Deferred payment agreement

This option is available to people who do not wish to sell their homes whilst they are living in a care home. You will still contribute towards the cost of your care from your income, but the shortfall between your contribution and the full care cost will be deferred.

The agreement allows a legal charge to be placed on your property with the result that the cost of your care will be recoverable from the proceeds of your home when it is eventually sold.

Renting the property

If you choose this option, the rental income may allow you to fund your full care costs. However, your property should only be rented on a short-term let basis and you should send a copy of the letting agreement to the financial assessment team. Where the rental income does not cover your full care costs, you may wish to apply for a deferred payment and use the rental income to reduce the amount deferred against your property.

A legal charge will be placed on your property to ensure that the council is reimbursed for the care fees that have been paid.

The amount to pay

You will be responsible for paying the full fees if:

  • your weekly income is greater than the weekly fees
  • you have more than £23,250 in savings or other assets. We will not take the value of any property you own into account for the first twelve weeks after you decide that your stay is permanent. During this time, you will be expected to contribute towards your care costs from your income and any other savings that you have in excess of £14,250.

You will not be responsible for the full fees, but will be required to pay a contribution, if your total savings and assets are valued at less than £23,250 and your income is less than the weekly care fees.

In order to assess how much you have to pay, we are required to follow a set of rules that are laid down in law as well as guidance given by the Department of Health. We will ask you to complete a confidential financial assessment form giving details of your income and your capital such as savings and other assets. From the information you give us, we will add together all relevant sources of income, including state benefits, and a notional income from any savings or assets you have between £14,250 and £23,250.

If we think you are entitled to any additional state benefits we will advise you of this and assist you to claim them. Part of some war-related benefits will be ignored in your assessment. We will then work out the allowances that should be offset against your income.

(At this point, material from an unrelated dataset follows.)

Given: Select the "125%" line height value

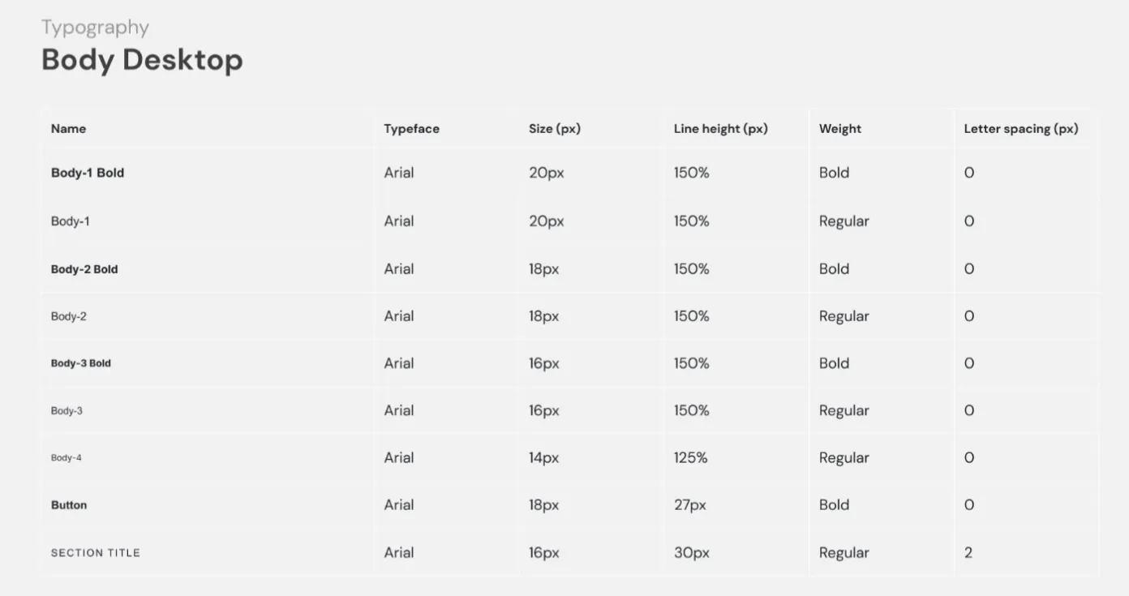Looking at the screenshot, I should click(x=690, y=458).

If you have a spouse or partner, we will make an allowance of half of the total value of any occupational or private pension you receive, with your agreement. You may wish to seek advice through our welfare benefits advice service about the impact of this on the benefits of your spouse.

The amount that you will be required to pay will be worked out by subtracting your total allowances from your total income.

You will generally be left with at least £22.60 per week, the standard personal expenses allowance, but this may be increased if, for instance, you have ongoing housing or other essential costs, or you have been awarded the savings credit as part of the new Pension Credit.

When we have worked out your contribution, we will write to tell you how much you have to pay. 

Please contact the financial assessment team if your circumstances change (for example, because you inherit money) as we will have to review what you have to pay. We will review the amount you have to pay in April each year.

Making a financial assessment

Make a list of all your finances. This should include all your sources of income, all your savings and any other assets, including any property that you own but do not live in as your home. Your care manager will be able to tell you the weekly cost for the home you are going to.

If you do not know yet which home you will be going to, you should be able to establish the approximate fee for the type of home you are interested in. If you have capital of over £23,250, we will advise you how long it will take for your savings to reduce to this figure. We cannot tell you how your money should be spent, but you should be aware that we may treat you as still having any assets that you have given away or otherwise disposed of in order to reduce your liability for care fees.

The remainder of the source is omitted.